--- EXERCISE INPUTS Enclosed Below ---

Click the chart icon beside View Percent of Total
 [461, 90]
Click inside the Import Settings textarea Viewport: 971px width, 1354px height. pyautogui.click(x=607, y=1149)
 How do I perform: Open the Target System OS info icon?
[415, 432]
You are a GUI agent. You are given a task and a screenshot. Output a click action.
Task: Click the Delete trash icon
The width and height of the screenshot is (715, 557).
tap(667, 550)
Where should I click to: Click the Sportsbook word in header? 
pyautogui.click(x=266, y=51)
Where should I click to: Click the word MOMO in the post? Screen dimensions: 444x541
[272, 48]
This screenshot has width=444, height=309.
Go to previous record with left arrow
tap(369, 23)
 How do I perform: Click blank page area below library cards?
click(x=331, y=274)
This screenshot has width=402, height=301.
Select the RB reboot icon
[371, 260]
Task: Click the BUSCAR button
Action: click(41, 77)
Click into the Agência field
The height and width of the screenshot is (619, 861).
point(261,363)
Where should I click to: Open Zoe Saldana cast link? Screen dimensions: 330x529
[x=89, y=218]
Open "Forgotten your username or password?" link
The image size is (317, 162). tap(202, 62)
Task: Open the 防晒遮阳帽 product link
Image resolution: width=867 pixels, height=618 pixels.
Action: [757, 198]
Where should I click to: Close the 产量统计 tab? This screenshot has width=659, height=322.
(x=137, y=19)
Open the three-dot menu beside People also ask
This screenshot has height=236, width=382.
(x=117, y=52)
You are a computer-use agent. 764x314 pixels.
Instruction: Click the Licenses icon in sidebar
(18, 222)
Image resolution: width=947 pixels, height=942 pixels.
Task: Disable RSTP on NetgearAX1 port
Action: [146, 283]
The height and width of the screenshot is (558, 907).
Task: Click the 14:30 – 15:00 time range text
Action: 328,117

--- End of Enclosed EXERCISE INPUTS ---

• _WHAT IS EXPECTED_: Taking the records from the top, repeat each line exactly until you have repeated the line that contains "You are a computer-use agent. 764x314 pixels.".

• _FINISHED EXERCISE_:
Click the chart icon beside View Percent of Total
 [461, 90]
Click inside the Import Settings textarea Viewport: 971px width, 1354px height. pyautogui.click(x=607, y=1149)
 How do I perform: Open the Target System OS info icon?
[415, 432]
You are a GUI agent. You are given a task and a screenshot. Output a click action.
Task: Click the Delete trash icon
The width and height of the screenshot is (715, 557).
tap(667, 550)
Where should I click to: Click the Sportsbook word in header? 
pyautogui.click(x=266, y=51)
Where should I click to: Click the word MOMO in the post? Screen dimensions: 444x541
[272, 48]
This screenshot has width=444, height=309.
Go to previous record with left arrow
tap(369, 23)
 How do I perform: Click blank page area below library cards?
click(x=331, y=274)
This screenshot has width=402, height=301.
Select the RB reboot icon
[371, 260]
Task: Click the BUSCAR button
Action: click(41, 77)
Click into the Agência field
The height and width of the screenshot is (619, 861).
point(261,363)
Where should I click to: Open Zoe Saldana cast link? Screen dimensions: 330x529
[x=89, y=218]
Open "Forgotten your username or password?" link
The image size is (317, 162). tap(202, 62)
Task: Open the 防晒遮阳帽 product link
Image resolution: width=867 pixels, height=618 pixels.
Action: [757, 198]
Where should I click to: Close the 产量统计 tab? This screenshot has width=659, height=322.
(x=137, y=19)
Open the three-dot menu beside People also ask
This screenshot has height=236, width=382.
(x=117, y=52)
You are a computer-use agent. 764x314 pixels.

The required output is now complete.